De geopolitiek van emotie is een van die zeldzame boeken die emoties in de internationale politiek behandelen. Auteur Dominique Moïsi trekt er de wereld mee rond en stond deze week voor de verzamelde Belgische diplomatie. ‘Na één jaar crisis zijn de gevoelens van angst en vernedering die de wereld de jongste jaren al meermaals deden opschrikken, alleen nog versterkt.’

‘Dit is de eeuw van de identiteit’, zegt de Franse politicoloog en adviseur van het in Parijs gevestigde Institut Français des Relations Internationales (IFRI). ‘Nog steeds’, aldus Dominique Moïsi, ‘denken wij, westerlingen, dat we het centrum van de wereld zijn. Maar onze westerse identiteit wankelt, staat zwaar onder druk.’

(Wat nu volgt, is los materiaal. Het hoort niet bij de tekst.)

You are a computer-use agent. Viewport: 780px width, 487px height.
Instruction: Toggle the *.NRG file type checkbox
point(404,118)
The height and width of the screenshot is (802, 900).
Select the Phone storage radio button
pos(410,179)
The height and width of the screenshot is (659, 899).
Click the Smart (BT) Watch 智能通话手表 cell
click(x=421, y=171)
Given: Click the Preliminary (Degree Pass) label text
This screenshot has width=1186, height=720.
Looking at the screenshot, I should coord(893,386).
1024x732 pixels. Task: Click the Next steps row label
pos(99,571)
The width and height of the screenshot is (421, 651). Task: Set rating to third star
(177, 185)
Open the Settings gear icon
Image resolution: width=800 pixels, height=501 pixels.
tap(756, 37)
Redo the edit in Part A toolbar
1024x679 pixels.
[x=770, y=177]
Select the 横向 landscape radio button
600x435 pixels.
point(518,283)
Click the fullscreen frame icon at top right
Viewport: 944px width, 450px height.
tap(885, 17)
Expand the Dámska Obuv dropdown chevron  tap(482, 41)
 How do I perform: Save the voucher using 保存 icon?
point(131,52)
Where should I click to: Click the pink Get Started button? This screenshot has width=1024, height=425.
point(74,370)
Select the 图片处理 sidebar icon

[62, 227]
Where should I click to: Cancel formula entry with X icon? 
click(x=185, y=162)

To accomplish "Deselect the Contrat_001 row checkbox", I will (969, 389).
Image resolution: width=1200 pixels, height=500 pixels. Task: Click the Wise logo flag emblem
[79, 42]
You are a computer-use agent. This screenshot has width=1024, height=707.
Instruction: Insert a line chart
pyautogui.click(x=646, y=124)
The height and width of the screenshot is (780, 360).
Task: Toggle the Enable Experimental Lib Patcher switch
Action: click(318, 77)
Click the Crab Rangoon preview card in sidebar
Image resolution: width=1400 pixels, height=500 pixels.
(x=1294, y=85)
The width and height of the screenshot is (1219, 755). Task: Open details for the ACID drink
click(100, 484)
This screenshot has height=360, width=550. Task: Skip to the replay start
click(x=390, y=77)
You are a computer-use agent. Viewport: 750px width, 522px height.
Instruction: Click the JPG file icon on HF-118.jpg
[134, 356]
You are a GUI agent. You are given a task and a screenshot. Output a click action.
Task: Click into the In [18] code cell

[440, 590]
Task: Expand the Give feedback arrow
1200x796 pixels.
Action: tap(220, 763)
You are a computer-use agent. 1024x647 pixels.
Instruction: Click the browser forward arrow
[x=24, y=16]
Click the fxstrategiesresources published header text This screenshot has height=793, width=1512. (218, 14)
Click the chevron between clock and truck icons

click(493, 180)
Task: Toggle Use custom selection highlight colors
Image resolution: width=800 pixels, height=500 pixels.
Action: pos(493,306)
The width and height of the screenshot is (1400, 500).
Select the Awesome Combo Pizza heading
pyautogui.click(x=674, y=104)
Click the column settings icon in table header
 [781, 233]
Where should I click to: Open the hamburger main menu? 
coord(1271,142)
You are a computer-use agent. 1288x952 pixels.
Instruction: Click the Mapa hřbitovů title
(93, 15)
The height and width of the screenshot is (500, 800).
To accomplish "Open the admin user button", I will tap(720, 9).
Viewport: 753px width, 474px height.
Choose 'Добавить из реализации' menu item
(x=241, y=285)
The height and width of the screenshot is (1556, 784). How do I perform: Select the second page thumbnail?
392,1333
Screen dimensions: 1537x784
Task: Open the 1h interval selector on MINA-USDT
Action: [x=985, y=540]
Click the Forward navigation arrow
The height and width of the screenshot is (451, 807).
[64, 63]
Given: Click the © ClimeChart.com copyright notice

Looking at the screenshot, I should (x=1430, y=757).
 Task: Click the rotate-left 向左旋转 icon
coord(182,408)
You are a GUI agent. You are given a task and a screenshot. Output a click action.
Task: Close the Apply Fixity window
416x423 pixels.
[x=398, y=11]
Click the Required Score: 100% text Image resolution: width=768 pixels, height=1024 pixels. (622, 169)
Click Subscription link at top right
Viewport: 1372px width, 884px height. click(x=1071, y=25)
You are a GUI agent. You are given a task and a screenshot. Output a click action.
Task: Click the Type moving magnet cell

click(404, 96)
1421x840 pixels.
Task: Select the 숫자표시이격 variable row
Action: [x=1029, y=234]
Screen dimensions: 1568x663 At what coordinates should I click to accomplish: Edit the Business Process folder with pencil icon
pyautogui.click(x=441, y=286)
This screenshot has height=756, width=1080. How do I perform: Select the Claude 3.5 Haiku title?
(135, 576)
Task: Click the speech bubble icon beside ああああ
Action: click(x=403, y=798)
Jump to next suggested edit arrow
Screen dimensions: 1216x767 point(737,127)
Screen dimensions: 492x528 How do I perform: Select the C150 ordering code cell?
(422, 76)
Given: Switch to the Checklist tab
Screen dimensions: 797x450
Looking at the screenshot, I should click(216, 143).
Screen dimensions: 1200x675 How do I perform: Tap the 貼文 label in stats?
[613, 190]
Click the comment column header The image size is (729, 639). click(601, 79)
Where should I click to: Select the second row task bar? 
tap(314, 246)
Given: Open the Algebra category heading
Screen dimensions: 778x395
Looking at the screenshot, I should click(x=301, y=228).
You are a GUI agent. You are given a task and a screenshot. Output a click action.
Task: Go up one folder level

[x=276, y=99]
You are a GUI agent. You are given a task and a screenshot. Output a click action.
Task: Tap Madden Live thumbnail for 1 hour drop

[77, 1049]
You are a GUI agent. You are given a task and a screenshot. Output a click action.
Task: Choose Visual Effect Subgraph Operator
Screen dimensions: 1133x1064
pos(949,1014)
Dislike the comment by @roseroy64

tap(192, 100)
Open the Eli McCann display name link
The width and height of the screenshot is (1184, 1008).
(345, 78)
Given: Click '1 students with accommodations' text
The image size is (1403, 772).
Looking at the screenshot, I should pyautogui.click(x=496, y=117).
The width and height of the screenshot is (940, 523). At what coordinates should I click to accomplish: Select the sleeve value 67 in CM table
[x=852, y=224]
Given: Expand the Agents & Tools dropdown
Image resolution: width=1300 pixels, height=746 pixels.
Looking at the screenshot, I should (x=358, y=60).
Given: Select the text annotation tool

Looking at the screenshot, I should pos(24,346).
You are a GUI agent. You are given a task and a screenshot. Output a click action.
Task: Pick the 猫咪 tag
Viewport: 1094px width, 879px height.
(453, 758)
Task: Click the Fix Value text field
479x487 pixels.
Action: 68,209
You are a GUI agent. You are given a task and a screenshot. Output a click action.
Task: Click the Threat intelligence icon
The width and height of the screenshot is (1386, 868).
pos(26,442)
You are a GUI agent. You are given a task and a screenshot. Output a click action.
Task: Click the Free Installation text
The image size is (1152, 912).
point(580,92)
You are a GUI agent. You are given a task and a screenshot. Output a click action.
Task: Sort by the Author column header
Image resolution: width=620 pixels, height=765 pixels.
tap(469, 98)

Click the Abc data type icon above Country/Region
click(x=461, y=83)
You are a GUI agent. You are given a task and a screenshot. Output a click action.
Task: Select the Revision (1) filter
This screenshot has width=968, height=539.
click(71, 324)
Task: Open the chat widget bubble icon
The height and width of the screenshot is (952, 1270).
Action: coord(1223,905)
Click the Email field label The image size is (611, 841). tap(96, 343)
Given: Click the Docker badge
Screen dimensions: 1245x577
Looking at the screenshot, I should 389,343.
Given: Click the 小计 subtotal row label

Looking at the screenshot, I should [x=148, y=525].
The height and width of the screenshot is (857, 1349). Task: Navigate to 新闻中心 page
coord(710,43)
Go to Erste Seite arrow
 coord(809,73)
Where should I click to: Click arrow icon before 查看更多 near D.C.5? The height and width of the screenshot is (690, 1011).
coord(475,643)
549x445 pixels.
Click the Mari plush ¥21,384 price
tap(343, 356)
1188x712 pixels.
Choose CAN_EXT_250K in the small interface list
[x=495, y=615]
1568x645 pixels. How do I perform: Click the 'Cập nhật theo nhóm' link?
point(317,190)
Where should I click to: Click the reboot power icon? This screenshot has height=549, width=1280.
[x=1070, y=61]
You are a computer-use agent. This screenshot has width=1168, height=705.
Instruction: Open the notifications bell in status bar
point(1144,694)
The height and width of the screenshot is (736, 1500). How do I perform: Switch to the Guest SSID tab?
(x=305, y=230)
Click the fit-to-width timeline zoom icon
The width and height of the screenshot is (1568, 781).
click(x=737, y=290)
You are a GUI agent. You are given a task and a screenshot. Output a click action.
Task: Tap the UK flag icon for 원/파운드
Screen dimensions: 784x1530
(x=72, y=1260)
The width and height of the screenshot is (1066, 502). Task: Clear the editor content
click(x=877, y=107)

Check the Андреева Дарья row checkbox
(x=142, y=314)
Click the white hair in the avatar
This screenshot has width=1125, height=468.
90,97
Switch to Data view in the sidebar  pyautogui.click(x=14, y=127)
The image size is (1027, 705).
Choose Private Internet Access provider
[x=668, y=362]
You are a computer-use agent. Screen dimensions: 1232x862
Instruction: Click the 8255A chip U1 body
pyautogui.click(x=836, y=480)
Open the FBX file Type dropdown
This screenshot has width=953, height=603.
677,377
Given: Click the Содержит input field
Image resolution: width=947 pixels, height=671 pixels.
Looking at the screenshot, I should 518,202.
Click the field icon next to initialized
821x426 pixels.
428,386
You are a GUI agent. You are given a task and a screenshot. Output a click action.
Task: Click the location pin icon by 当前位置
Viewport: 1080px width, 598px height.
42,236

Weinigen schijnen het volgens hem te beseffen maar de zoektocht naar wie we zijn en welke plaats we als natie of als volk in de wereld bekleden, is de nieuwe motor van de geschiedenis geworden. ‘Emoties zijn dan ook meer dan ooit essentieel om de po-litieke gebeurtenissen te begrijpen’, vindt Moïsi, die deze week te gast was op de Belgische diplodagen, de start van het diplomatieke jaar 2010. Terwijl de wereldpolitiek vroeger het exclusieve schaakbord van een club van aristocraten was, beheerst door rationele regels, is de tijd rijp om de emoties die internationale relaties beïnvloeden onder de loep te nemen. Alsook de vraag naar de identiteit van elke grote regio.

Moïsi deed dat als een van de eerste politicologen in zijn boek De geopolitiek van emotie. In een tweede deel, dat volgend jaar zal verschijnen, ambieert hij dat werk verder uit te diepen. ‘Er zijn juiste en er zijn foute emoties’, legt Moïsi uit. De juiste: de gelukstranen van dominee Jesse Jackson bij de verkiezing van president Barack Obama. De foute: de drijfveren voor terroristische aanslagen, die niet zelden voortvloeien uit gevoelens van diepe vernedering.

‘Drie primaire emoties helpen om de huidige politieke verhoudingen te vatten’, aldus Moïsi. De belangrijkste emotie in het Westen is de angst, een reactie op gebeurtenissen en gevoelens elders, in de Arabisch-islamitische wereld van het Midden-Oosten bijvoorbeeld. Daar overheerst dan weer een gevoel van vernedering, veelal het gevolg van de historische teloorgang van de regio. Hoop, ten slotte, vindt Moïsi terug in Azië. Het is een gevoel dat van het Westen naar het Oosten is doorgeschoven. Daar is het zo sterk dat de stemmingskloof met de rest van de wereld steeds verbreedt.

Die drie emoties voeden de identiteits-crisissen in verschillende regio’s. Is er dan bijvoorbeeld zoiets als een Europese identiteit?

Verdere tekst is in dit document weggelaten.